EAST PALESTINE, Ohio (WKBN) – While Ohio Governor Mike DeWine used the East Palestine library as the backdrop for his testimony Wednesday in front of the U.S. Senate Committee on Commerce, Science and Transportation, he also visited the derailment site again.

First News Anchor Dave Sess was at the derailment site, too, and spoke to the governor and the Ohio EPA director in an exclusive interview about the goal of removing every inch of toxic soil and every drop of contaminated water.

DeWine got an up-close look and personal tour of the two new humongous water tanks in East Palestine. They went up fast. Just two weeks ago, the area was a muddy mess.

“A million gallons in each one of them, but it’s going to enable them to deal with some of this water,” DeWine said.

Contaminated water that is being collected as the toxic soil is dug up under the rail tracks.

EPA Director Anne Vogel said the new tanks replaced smaller ones that were seen around town.

“This is 50 of those,” she said.

The tanks are a gigantic addition to the East Palestine skyline, holding one million gallons each. That’s 12.8 million Gatorade bottles.

“But you know, the water will be taken off-site and will be injected, so not gonna stay here,” DeWine said.

The project is still in the removal phase.
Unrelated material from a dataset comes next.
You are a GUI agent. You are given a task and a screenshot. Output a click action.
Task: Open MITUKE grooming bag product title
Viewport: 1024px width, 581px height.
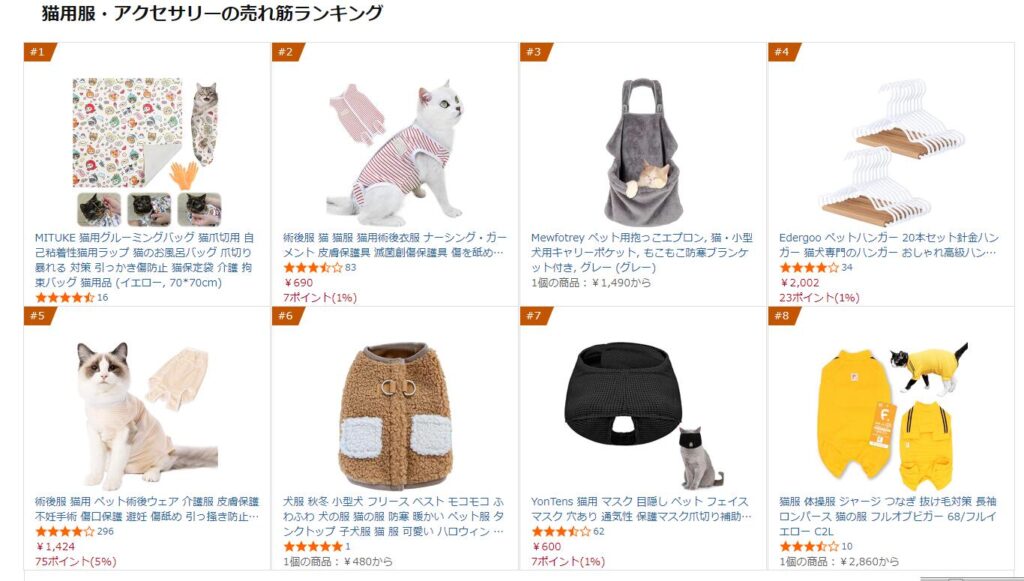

Ahead is implementing a longer phase remediation, which includes installing monitoring wells around the tracks.

“Those monitoring wells will be able to tell us if there’s any contamination to groundwater so that is really an important step,” Vogel said.

One step at a time and this is two giant steps. A long road remains, but progress is being made.

“They’re looking at maybe April 15, middle of April to be done with that first rail. Then, they start in on the second one,” DeWine said.

When asked if he is pleased with the progress, DeWine reiterated that it’s a huge project and that it’s further along than it was.